I tried to remember if I had ever met any Ukrainian people in my life. Yes, I've met once a Ukrainian family. On a beach in Spain, in August 2018. We befriended, exchanged cards, but never got in touch again. I am so worried for them. I must find their card now, and call them over, if they need a house, a home somewhere.
That summer, silent armies of harmful sea-creatures invaded many beaches in Spain. But we didn’t know. We arrived at the small hotel late in the evening and jumped immediately into the sea. Next morning - a splendid Mediterranean morning - nobody in the water, everybody on the beach, looking at the sea. Hmm.
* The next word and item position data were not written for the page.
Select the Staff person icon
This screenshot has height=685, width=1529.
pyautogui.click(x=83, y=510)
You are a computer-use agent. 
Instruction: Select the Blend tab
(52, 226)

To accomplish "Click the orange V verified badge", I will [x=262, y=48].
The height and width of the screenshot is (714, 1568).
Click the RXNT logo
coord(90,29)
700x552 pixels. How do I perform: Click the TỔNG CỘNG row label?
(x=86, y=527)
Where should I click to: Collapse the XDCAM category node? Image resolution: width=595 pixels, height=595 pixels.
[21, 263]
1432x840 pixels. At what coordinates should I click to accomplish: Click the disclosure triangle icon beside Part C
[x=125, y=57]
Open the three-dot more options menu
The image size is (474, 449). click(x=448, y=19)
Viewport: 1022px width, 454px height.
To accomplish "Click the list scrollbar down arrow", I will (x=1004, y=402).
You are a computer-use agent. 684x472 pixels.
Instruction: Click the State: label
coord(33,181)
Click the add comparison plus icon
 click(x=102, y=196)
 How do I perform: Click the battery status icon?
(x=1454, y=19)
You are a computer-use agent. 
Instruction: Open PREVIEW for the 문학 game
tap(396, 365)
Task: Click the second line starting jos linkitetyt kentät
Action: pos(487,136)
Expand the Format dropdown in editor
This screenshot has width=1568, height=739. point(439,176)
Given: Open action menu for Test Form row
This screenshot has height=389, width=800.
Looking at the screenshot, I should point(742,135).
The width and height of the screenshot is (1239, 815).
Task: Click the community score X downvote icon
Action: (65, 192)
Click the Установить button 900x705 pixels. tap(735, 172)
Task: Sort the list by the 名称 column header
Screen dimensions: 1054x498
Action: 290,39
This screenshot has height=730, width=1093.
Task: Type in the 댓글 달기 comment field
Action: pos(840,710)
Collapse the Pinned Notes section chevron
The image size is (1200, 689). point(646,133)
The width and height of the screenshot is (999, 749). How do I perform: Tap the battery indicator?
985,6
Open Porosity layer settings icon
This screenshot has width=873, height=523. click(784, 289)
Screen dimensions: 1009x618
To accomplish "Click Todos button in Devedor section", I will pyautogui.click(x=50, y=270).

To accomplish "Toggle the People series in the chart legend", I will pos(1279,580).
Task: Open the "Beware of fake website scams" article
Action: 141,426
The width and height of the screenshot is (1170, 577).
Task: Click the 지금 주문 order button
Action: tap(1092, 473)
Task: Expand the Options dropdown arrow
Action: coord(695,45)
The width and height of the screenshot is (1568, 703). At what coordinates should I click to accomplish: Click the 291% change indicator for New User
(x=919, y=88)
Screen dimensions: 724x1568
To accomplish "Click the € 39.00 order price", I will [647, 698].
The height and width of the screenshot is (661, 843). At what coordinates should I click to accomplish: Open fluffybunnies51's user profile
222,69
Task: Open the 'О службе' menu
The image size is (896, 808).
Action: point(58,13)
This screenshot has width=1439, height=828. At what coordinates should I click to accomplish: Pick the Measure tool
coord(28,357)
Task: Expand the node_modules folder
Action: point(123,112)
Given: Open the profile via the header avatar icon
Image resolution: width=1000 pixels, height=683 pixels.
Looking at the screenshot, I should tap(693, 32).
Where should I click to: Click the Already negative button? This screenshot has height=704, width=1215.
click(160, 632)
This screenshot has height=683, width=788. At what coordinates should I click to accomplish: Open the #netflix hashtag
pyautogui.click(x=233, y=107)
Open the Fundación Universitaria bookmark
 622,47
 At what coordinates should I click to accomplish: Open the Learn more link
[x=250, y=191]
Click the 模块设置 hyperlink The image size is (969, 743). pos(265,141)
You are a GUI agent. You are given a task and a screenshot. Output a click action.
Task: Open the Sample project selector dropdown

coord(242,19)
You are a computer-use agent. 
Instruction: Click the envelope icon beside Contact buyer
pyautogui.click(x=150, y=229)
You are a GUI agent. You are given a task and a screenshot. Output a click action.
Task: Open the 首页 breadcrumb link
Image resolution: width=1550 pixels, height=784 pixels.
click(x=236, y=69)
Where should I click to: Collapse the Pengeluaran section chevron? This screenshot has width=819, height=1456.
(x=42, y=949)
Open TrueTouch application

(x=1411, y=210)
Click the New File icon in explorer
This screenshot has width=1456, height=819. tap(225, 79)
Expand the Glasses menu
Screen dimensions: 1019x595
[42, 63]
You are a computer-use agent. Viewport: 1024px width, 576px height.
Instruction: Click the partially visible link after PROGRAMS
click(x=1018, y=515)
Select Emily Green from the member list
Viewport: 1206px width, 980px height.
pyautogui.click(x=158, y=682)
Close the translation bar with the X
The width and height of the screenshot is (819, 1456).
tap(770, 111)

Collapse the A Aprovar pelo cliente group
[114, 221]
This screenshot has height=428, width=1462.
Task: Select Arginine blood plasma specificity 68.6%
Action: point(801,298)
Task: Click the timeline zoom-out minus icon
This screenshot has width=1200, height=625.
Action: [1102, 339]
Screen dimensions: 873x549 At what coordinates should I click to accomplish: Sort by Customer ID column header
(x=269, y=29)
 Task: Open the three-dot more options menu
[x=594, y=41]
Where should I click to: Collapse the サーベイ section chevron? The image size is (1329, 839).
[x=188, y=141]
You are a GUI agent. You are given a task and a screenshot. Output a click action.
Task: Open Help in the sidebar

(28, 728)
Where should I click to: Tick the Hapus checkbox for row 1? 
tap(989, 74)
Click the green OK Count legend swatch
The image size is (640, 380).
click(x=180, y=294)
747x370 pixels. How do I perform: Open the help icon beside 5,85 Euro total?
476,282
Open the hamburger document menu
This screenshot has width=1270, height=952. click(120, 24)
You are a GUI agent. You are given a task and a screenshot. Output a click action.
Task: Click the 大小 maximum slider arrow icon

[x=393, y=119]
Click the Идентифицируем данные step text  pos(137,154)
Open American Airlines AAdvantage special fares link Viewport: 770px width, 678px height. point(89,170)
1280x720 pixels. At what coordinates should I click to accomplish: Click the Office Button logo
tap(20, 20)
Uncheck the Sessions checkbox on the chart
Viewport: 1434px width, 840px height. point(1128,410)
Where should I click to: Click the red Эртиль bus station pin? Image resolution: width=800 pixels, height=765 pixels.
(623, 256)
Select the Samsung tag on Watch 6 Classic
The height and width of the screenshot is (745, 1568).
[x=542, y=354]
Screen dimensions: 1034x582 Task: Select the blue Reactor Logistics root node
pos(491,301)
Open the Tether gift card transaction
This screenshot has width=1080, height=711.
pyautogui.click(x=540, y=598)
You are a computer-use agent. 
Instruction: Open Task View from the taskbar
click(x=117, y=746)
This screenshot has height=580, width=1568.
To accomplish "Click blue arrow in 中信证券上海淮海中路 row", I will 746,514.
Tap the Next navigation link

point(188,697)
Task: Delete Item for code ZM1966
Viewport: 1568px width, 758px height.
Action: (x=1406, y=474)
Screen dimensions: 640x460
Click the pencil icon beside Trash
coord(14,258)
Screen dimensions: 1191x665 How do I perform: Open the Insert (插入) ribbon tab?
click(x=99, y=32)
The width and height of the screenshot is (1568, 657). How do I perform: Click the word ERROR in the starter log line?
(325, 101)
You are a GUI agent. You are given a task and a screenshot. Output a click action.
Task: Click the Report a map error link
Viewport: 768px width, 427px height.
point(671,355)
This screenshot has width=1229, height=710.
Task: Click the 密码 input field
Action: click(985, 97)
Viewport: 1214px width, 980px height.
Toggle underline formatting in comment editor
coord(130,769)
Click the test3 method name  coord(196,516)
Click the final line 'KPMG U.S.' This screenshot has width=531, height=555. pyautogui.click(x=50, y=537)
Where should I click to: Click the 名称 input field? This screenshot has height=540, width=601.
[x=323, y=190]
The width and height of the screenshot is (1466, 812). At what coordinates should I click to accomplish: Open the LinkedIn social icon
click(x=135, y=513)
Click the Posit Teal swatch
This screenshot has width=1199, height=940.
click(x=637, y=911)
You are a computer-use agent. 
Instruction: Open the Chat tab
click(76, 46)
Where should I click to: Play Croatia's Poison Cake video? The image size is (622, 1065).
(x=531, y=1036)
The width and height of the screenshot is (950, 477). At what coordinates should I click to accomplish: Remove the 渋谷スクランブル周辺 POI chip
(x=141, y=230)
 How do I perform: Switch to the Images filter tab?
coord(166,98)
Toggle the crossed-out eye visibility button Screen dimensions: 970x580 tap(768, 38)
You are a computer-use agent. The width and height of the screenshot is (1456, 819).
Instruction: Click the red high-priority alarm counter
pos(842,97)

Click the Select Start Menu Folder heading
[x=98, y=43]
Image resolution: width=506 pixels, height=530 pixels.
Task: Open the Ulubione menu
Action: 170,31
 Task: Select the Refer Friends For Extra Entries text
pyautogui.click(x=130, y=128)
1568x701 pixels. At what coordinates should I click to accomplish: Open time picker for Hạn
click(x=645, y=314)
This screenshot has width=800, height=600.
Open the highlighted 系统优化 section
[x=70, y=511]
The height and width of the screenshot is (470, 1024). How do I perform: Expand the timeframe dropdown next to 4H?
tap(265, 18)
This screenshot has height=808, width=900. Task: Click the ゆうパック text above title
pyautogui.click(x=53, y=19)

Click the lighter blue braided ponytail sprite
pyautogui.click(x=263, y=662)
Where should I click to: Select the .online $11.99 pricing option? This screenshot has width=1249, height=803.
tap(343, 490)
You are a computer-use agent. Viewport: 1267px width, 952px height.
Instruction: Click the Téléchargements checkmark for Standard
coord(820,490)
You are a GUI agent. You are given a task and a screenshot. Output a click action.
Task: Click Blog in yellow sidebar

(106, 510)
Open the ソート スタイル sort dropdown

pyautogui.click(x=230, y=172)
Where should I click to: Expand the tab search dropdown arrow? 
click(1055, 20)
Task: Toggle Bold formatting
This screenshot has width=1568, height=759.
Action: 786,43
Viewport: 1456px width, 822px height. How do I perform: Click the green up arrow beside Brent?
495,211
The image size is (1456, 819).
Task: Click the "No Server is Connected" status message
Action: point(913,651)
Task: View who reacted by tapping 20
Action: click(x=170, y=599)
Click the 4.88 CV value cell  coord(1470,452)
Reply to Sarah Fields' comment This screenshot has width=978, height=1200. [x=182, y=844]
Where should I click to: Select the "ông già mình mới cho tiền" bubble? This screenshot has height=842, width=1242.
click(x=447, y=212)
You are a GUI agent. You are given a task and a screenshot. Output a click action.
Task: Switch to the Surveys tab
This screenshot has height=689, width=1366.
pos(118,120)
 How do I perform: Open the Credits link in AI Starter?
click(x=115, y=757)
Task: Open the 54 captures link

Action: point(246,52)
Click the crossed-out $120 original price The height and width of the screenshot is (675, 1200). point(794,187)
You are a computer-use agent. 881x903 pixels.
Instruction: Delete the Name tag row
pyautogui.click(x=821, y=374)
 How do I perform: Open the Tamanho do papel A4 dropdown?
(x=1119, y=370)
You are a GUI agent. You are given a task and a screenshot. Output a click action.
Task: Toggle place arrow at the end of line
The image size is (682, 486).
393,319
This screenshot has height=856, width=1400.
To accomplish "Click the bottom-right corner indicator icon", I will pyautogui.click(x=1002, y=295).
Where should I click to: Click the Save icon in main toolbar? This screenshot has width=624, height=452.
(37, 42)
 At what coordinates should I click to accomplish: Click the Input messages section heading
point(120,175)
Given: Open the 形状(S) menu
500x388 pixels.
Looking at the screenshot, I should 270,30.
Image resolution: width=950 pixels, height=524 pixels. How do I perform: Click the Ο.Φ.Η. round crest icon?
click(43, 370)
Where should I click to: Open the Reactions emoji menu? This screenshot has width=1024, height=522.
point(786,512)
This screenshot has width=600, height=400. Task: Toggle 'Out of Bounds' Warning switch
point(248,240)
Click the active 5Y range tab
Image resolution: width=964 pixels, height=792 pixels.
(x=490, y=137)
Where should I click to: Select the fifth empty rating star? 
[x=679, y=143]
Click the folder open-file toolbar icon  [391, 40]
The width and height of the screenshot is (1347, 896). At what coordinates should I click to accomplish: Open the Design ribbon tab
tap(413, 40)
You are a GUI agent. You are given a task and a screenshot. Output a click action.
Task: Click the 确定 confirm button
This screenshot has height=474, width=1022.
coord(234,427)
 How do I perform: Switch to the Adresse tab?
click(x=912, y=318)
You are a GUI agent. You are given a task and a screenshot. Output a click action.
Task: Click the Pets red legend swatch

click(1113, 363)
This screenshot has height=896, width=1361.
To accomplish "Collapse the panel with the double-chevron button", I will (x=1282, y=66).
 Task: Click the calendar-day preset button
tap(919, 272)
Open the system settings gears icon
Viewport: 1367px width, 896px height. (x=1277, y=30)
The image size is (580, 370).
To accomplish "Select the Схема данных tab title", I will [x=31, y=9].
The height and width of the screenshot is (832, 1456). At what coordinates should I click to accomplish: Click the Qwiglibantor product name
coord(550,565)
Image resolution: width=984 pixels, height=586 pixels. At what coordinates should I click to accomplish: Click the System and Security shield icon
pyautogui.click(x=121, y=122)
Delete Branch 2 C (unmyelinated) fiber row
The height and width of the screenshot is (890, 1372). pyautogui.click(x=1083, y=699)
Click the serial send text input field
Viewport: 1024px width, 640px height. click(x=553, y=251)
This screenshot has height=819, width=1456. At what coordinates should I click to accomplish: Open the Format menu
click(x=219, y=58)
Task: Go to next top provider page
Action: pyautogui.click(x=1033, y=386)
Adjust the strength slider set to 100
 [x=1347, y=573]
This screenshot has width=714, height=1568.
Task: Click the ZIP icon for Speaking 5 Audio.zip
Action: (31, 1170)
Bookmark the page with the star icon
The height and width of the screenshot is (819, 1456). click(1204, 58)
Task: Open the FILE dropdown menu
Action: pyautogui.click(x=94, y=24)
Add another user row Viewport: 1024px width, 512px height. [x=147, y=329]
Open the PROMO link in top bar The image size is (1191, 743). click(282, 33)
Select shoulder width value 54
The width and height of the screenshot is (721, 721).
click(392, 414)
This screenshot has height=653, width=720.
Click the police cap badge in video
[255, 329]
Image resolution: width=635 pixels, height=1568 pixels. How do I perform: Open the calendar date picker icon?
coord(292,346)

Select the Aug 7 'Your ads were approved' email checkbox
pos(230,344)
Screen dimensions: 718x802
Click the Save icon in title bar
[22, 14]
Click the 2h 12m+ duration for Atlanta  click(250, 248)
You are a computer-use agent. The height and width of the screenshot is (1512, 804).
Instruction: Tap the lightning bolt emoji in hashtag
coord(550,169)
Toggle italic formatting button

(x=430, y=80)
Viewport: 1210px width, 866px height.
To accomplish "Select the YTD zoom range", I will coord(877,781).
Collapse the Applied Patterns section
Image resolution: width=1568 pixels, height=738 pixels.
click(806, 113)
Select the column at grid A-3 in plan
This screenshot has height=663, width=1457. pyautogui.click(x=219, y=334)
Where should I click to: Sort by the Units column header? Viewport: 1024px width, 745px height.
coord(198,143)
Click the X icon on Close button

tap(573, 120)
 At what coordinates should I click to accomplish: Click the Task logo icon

I went in for a swim, not understanding. A voice called at me from the shore. I could barely hear, but I did make out some words: jellyfish, danger, come out. I looked around me, scanning the water, and only then I saw them: the jellyfish. What scares me most about them is that I do not know where their eyes are... I rushed out to the shore and thanked the man. That’s how I met them, a lovely Ukrainian family: the father, his wife, his two teenage children and his brother. He showed the marks on his swollen, purpled and lashed neck: a huge jellyfish had stung him the day before whilst swimming far out into the sea. Could have been fatal for anyone. But he made it back to the shore.
It was his brother that caught my attention. All day long he was hat-on, knees-high in the water fishing out the jellyfish with a hand-held net device on a long stick, scooping them out one by one, throwing them in buckets on the beach. He never got stung. We were watching him in disbelief. What's his secret? - we were musing - he must have a secret not to get stung; dear Marko, what is your secret? Sheer determination, Marko said, and lack of visible fear. You see, he was on a mission. He could not rid of all of them, obviously, they kept coming and coming from the wide sea, armies of invisible jellyfish floating silently, thousands, there in the water, watching us, preying on us. His was a sisifian task. But he had to do it. He was determined and resilient and meticulous and guarding. Those jellyfish ruined everybody’s holiday, and stung many. We were all helplessly sitting in the sand, longing for that emerald warm sea that we could not enjoy, could not touch. Torture! Some could not resist and did venture in, prudently stepping into the water, looking and not seeing them, only to be suddenly hit, out of nowhere. Snipers! The brother was the only one actively doing something, albeit utopian. It was his mission and duty: to catch and rid the waters of those invading harmful creatures one by one, as if he was protecting us all, any way he could; to keep the invaders away, just him, alone, even if it seemed crazy thing to do and impossible task.
That’s how he spent his holiday.
At that time, we thought him an eccentric. Today, remembering him, I understand. Only now I understand. He was Ukrainian. It was all so symbolic, that he will be forever in my mind. Like all Ukrainians now.